>>>>>

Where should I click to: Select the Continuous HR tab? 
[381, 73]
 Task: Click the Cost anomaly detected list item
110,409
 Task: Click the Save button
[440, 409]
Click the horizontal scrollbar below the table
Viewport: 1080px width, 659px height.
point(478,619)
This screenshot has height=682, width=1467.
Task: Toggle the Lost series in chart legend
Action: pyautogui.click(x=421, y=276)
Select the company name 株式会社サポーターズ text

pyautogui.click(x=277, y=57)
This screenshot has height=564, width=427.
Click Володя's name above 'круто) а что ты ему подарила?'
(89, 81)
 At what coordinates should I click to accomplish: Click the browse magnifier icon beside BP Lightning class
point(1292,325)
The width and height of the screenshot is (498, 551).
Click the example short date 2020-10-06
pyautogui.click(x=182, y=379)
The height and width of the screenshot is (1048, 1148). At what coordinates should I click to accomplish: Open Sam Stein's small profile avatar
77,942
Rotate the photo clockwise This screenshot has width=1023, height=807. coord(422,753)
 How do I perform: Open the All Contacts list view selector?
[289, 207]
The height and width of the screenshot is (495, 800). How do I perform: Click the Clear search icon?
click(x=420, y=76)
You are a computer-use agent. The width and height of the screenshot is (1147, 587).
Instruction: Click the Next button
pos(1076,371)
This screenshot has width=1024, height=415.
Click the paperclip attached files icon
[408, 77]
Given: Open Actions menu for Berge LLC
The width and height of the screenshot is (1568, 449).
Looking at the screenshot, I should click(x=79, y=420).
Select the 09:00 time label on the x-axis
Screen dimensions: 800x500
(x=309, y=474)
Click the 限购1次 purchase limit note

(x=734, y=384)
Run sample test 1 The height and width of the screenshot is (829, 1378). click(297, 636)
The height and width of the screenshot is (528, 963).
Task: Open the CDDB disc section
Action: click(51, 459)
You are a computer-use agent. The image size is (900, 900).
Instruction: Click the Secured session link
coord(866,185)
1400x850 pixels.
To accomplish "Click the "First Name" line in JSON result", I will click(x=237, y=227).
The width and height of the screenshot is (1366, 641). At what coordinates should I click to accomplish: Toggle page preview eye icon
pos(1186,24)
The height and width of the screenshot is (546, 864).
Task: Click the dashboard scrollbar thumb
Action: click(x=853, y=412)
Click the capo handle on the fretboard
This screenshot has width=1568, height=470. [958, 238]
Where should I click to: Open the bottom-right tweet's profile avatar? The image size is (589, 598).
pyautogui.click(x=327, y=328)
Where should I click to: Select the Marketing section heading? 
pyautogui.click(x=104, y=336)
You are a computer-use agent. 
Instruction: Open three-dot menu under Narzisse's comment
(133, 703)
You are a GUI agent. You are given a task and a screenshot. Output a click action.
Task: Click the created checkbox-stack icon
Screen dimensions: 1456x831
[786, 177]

<<<<<

All records are to be printed again, exactly and completely.

** Solution to the exercise **
Where should I click to: Select the Continuous HR tab? 
[381, 73]
 Task: Click the Cost anomaly detected list item
110,409
 Task: Click the Save button
[440, 409]
Click the horizontal scrollbar below the table
Viewport: 1080px width, 659px height.
point(478,619)
This screenshot has height=682, width=1467.
Task: Toggle the Lost series in chart legend
Action: pyautogui.click(x=421, y=276)
Select the company name 株式会社サポーターズ text

pyautogui.click(x=277, y=57)
This screenshot has height=564, width=427.
Click Володя's name above 'круто) а что ты ему подарила?'
(89, 81)
 At what coordinates should I click to accomplish: Click the browse magnifier icon beside BP Lightning class
point(1292,325)
The width and height of the screenshot is (498, 551).
Click the example short date 2020-10-06
pyautogui.click(x=182, y=379)
The height and width of the screenshot is (1048, 1148). At what coordinates should I click to accomplish: Open Sam Stein's small profile avatar
77,942
Rotate the photo clockwise This screenshot has width=1023, height=807. coord(422,753)
 How do I perform: Open the All Contacts list view selector?
[289, 207]
The height and width of the screenshot is (495, 800). How do I perform: Click the Clear search icon?
click(x=420, y=76)
You are a computer-use agent. The width and height of the screenshot is (1147, 587).
Instruction: Click the Next button
pos(1076,371)
This screenshot has width=1024, height=415.
Click the paperclip attached files icon
[408, 77]
Given: Open Actions menu for Berge LLC
The width and height of the screenshot is (1568, 449).
Looking at the screenshot, I should click(x=79, y=420).
Select the 09:00 time label on the x-axis
Screen dimensions: 800x500
(x=309, y=474)
Click the 限购1次 purchase limit note

(x=734, y=384)
Run sample test 1 The height and width of the screenshot is (829, 1378). click(297, 636)
The height and width of the screenshot is (528, 963).
Task: Open the CDDB disc section
Action: click(51, 459)
You are a computer-use agent. The image size is (900, 900).
Instruction: Click the Secured session link
coord(866,185)
1400x850 pixels.
To accomplish "Click the "First Name" line in JSON result", I will click(x=237, y=227).
The width and height of the screenshot is (1366, 641). At what coordinates should I click to accomplish: Toggle page preview eye icon
pos(1186,24)
The height and width of the screenshot is (546, 864).
Task: Click the dashboard scrollbar thumb
Action: click(x=853, y=412)
Click the capo handle on the fretboard
This screenshot has width=1568, height=470. [958, 238]
Where should I click to: Open the bottom-right tweet's profile avatar? The image size is (589, 598).
pyautogui.click(x=327, y=328)
Where should I click to: Select the Marketing section heading? 
pyautogui.click(x=104, y=336)
You are a computer-use agent. 
Instruction: Open three-dot menu under Narzisse's comment
(133, 703)
You are a GUI agent. You are given a task and a screenshot. Output a click action.
Task: Click the created checkbox-stack icon
Screen dimensions: 1456x831
[786, 177]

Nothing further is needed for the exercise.